Items listed in a dataset:
◇ ◇ ◇ ◇ ◇ ◇ ◇

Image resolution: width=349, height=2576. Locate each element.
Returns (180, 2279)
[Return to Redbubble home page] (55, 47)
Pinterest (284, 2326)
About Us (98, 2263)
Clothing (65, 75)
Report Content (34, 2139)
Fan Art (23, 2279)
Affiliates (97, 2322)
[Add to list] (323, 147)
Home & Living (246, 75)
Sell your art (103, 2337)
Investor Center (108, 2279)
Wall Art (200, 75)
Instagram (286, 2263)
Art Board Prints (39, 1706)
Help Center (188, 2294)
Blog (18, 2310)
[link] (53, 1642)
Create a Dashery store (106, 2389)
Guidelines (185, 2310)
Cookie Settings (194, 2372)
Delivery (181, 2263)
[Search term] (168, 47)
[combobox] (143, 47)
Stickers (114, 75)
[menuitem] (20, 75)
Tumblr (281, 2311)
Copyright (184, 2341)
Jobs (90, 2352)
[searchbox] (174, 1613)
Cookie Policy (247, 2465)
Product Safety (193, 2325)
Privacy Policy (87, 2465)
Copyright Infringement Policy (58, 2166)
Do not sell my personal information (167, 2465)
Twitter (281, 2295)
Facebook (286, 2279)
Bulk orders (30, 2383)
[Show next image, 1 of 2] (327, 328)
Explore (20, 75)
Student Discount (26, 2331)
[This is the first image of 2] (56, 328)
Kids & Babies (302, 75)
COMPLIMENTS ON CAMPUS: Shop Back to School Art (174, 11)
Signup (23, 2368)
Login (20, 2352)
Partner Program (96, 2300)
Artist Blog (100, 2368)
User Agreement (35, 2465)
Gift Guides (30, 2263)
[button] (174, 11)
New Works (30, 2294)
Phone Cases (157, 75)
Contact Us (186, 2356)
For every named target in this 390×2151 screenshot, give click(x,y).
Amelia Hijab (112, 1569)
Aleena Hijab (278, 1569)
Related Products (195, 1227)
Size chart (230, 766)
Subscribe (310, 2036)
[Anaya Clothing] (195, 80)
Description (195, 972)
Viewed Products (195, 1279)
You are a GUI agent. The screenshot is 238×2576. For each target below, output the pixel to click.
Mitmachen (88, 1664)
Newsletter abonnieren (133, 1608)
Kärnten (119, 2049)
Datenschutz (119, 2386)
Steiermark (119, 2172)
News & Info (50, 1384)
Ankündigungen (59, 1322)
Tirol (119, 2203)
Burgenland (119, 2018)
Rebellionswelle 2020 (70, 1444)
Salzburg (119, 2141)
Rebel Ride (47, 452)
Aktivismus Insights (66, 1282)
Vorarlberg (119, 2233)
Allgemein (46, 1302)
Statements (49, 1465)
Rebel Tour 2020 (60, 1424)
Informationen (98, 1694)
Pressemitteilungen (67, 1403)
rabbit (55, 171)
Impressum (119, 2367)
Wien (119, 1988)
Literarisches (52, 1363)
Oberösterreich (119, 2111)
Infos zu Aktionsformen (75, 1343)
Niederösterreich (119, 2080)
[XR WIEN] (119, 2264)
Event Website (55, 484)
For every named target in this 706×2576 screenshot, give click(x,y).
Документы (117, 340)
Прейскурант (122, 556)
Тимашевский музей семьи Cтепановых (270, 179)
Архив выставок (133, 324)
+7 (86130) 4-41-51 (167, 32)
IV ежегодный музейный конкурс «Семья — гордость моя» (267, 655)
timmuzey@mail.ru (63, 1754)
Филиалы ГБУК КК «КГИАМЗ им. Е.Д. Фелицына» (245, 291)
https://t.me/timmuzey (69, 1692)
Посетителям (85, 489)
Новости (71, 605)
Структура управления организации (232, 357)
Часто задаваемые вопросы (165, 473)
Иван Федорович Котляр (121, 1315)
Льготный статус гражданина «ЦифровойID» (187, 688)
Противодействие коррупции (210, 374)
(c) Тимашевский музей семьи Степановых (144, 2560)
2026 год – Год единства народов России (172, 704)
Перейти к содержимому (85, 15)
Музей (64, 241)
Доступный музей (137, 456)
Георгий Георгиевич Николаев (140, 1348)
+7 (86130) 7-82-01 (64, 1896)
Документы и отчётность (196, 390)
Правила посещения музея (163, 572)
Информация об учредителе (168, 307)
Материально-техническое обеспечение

◇ ◇ ◇ ◇ ◇ ◇ ◇

Task — Look through the entries and return every line where "Policy" appears.

Answer below —
Cookie Policy (247, 2465)
Privacy Policy (87, 2465)
Copyright Infringement Policy (58, 2166)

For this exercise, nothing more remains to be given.